Bulge in Center of Stomach
Your abs are divided into a left and right side. The linea alba connects these two sides, and when under stress, it thins and widens the gap, resulting in a bulge in the center of the stomach. Diastasis recti can make you look pregnant long after having your baby.
It also shows up as a football-shaped dome that causes a bulge in the middle of your stomach when you're doing situps and other ab exercises.
Identifying Diastasis Recti
Getting a doctor's confirmation that you have diastasis recti and not a hernia is always a good idea, but you can perform a self-test easily.
Lie on your back with your knees bent and your feet planted on the floor. Place one hand on your belly and put your finger right at your navel. Press your fingers down and lift just your head and neck up as if you were starting a crunch.
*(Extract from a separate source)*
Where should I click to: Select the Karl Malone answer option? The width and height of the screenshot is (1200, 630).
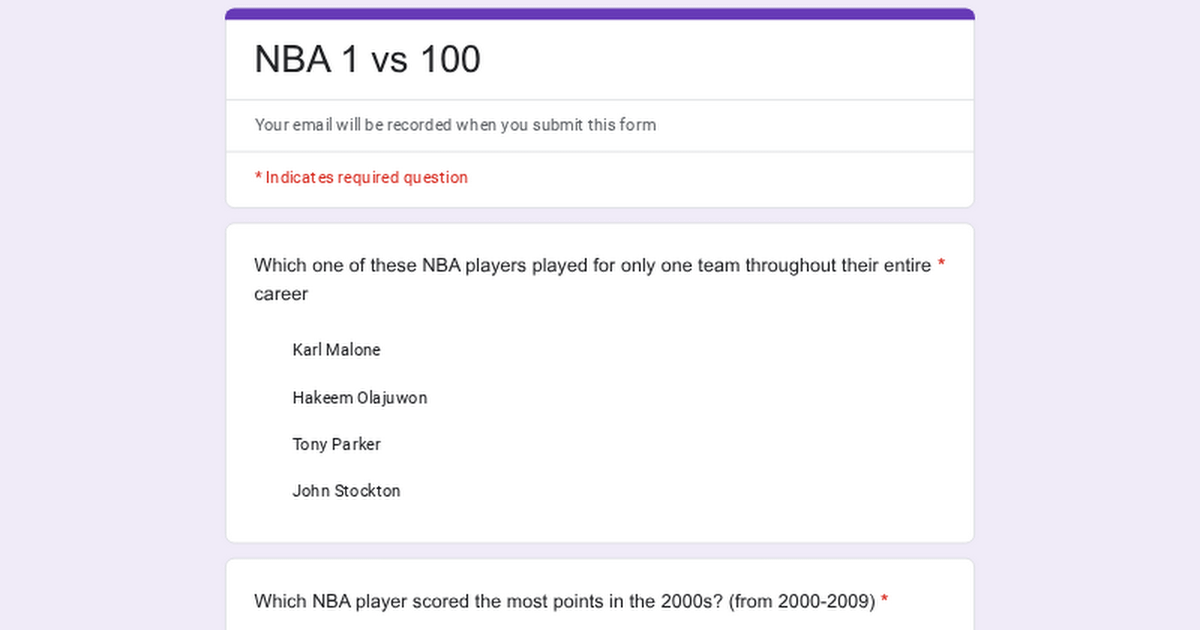coord(336,350)
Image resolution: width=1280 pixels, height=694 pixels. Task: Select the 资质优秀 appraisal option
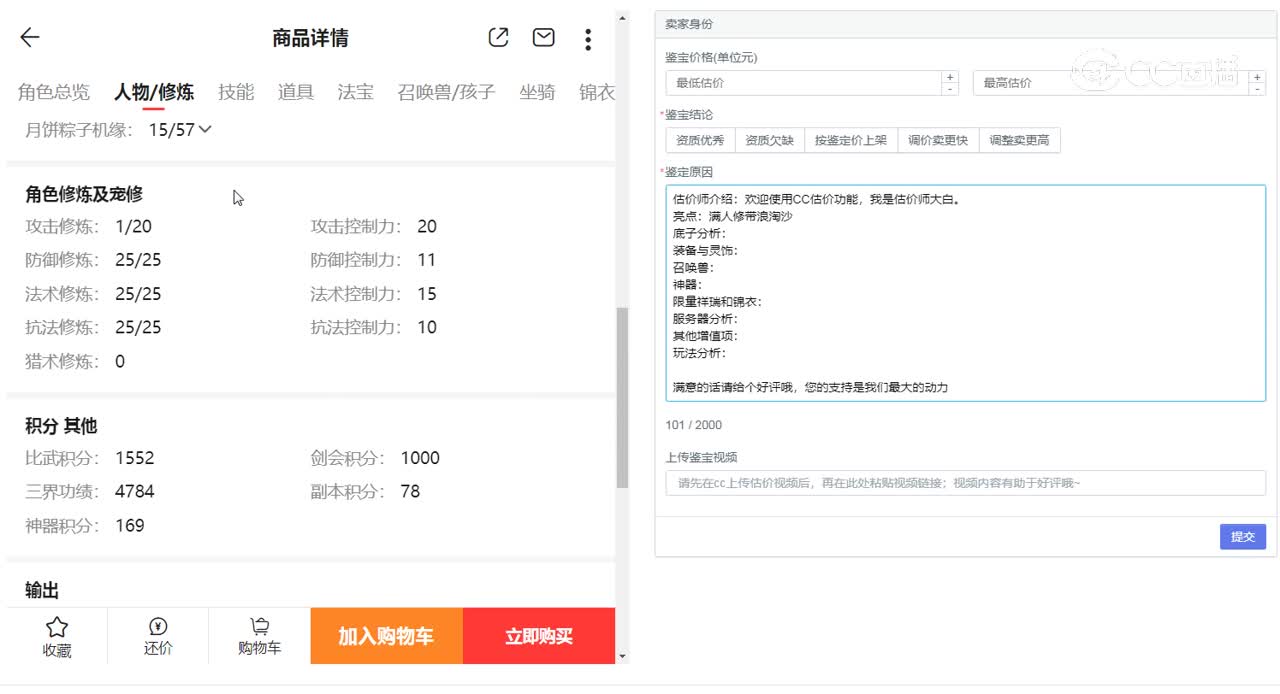pos(700,140)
Feel for a space between the two sides of your rectus abdominis, the front abdominal muscle.
You likely have the separation if you feel a finger's width or more distance between the two sides of the muscle.
Treatment for Diastasis Recti
Diastasis recti is a benign condition, meaning it doesn't immediately affect your health. It is, however, cosmetically unattractive to have a ridge running down your midsection. In rare cases, surgery is required to repair the gap, but usually you can pull the muscle back together with deliberate exercises.
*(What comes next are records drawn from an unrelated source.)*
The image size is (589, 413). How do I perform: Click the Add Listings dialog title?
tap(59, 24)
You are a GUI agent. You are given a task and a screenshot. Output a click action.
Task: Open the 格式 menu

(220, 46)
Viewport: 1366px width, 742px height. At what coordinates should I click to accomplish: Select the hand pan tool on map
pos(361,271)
Some exercises, including situps, make the gap worse, so do other types of exercises instead:
Squat with a ball: Place an inflated mini exercise ball — about the size of a soccer ball — between your thighs and squeeze as you squat.
Bracing: Sit in a comfortable position and place your hands on your abs. Breathe normally as you pull the ab muscles in toward your spine. Hold for 30 seconds.
Bridging: Lie on your back and bend your knees with your feet planted hip-distance apart. Squeeze your abs in as you lift your hips up to create a line from your knees to your shoulders.
Leg slides: Lie on your back with your knees bent and feet planted. Draw your navel in toward your spine as you slide your right leg out straight on the mat. Use control to pull it back in and repeat with the left leg. Alternate for the desired number of repetitions.
In many cases, diastasis recti heals on its own and needs no specific intervention.
If you're postpartum, get clearance from your doctor before starting an exercise program.